Aim of the task =>
Where the word "computer" appears in a line below, copy the whole line.

Stored items =>
=== Begin Enclosure ===
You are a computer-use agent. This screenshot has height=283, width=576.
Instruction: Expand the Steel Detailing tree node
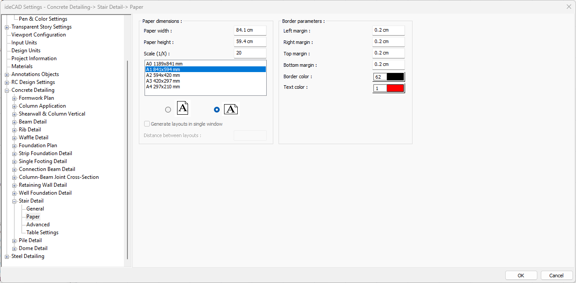coord(7,257)
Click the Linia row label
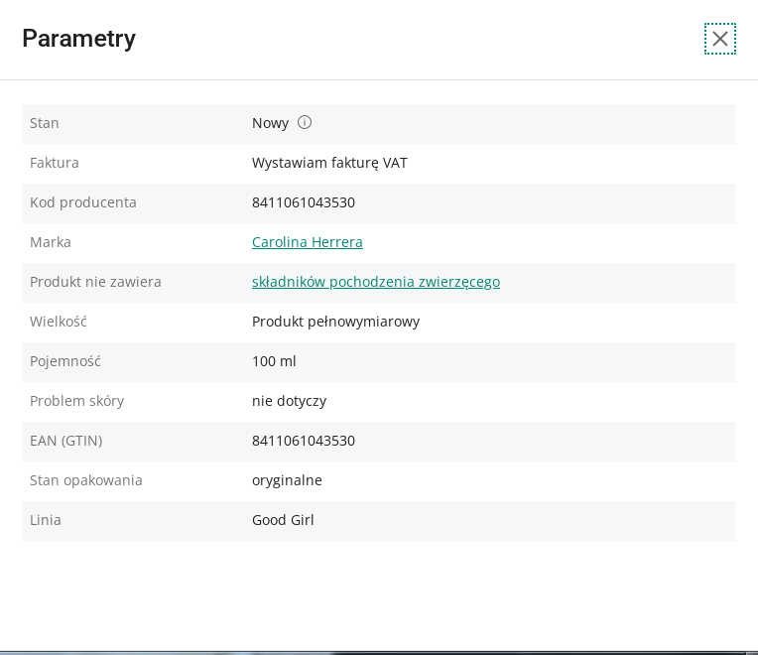This screenshot has width=758, height=655. (x=46, y=520)
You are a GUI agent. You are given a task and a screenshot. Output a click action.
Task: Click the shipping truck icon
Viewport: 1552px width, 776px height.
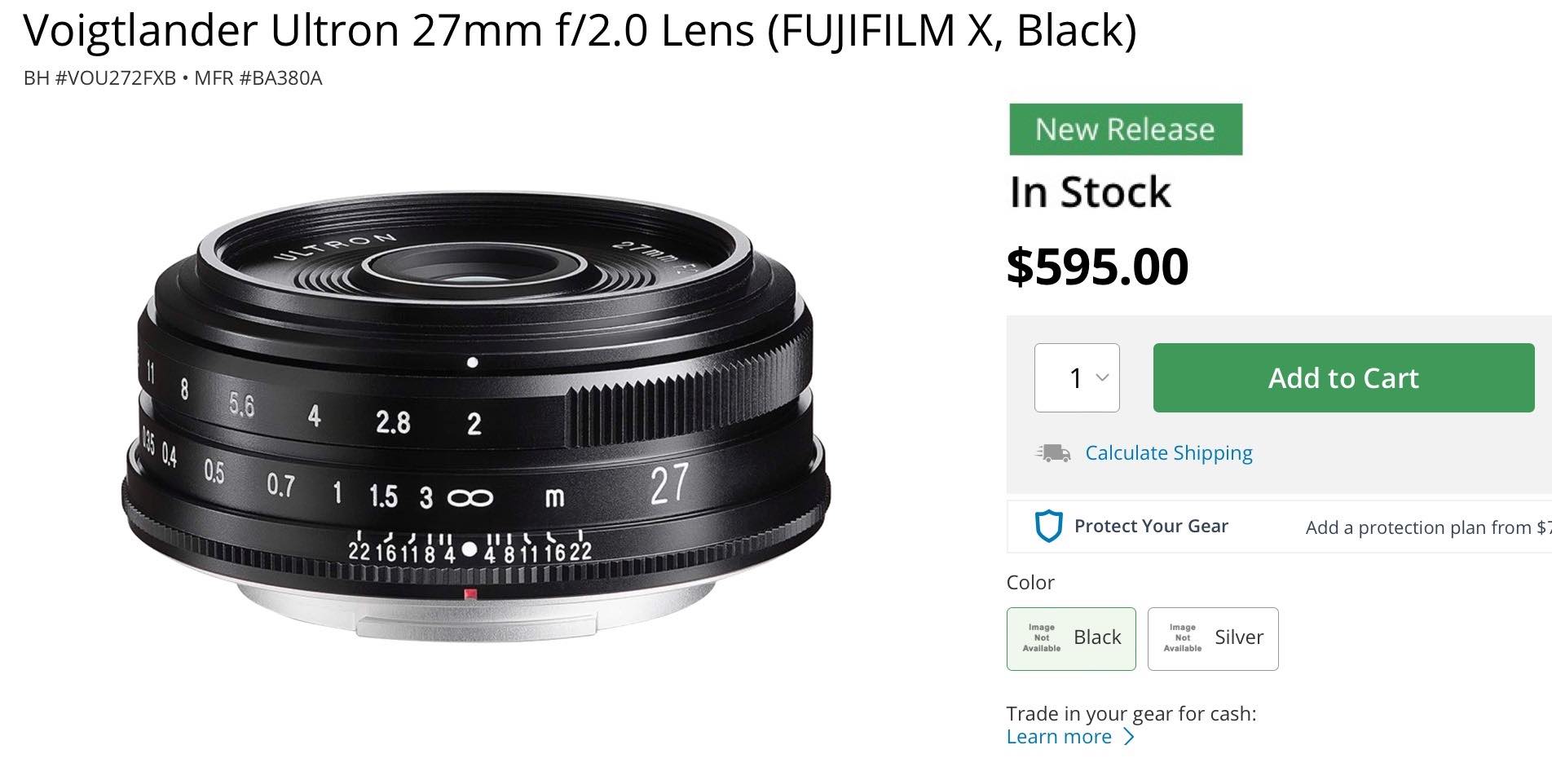(x=1052, y=453)
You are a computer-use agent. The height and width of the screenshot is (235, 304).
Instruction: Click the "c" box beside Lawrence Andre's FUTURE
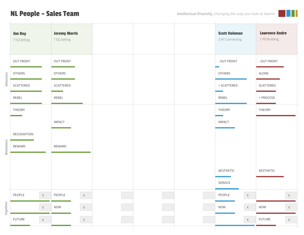tap(291, 219)
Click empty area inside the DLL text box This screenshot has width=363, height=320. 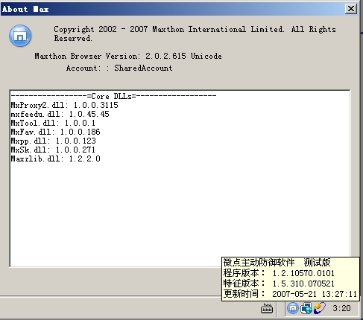click(x=149, y=211)
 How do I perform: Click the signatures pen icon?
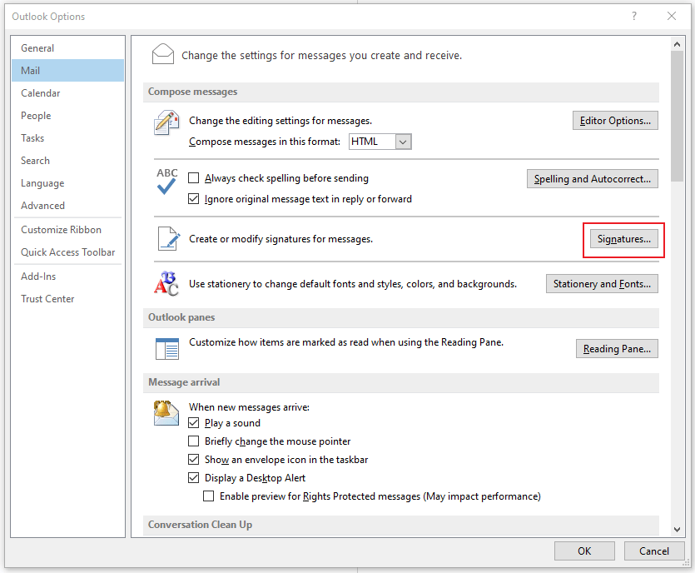click(x=168, y=238)
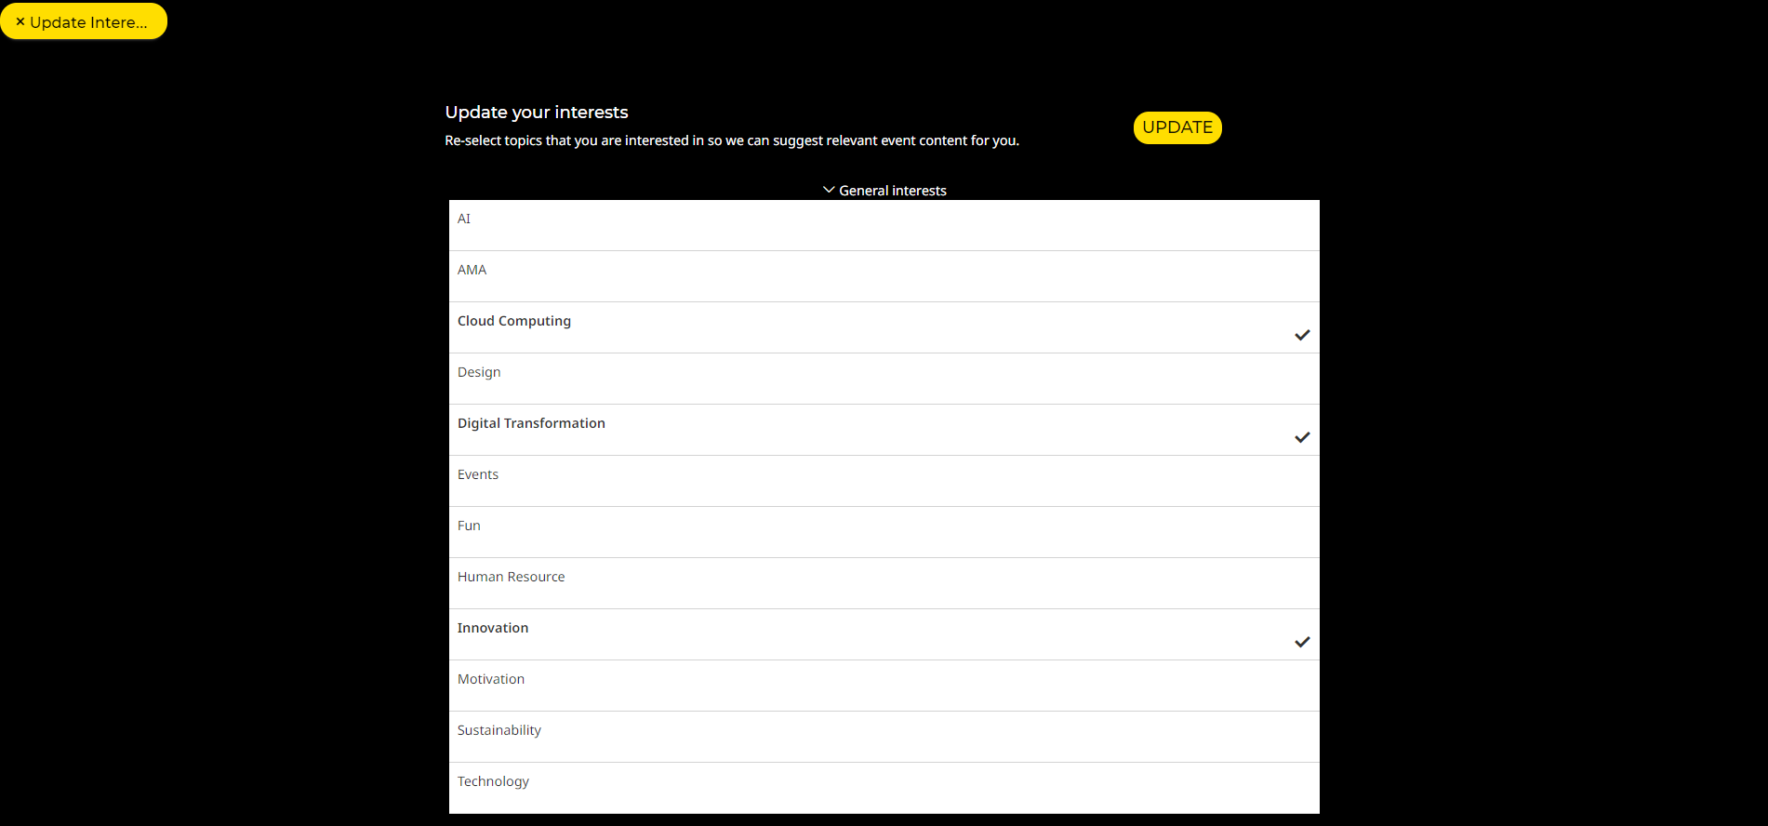Screen dimensions: 1768x826
Task: Deselect the Cloud Computing label
Action: point(514,321)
=== End Enclosure ===
Exercise solution =>
You are a computer-use agent. This screenshot has height=283, width=576.
You are a computer-use agent. The height and width of the screenshot is (235, 304).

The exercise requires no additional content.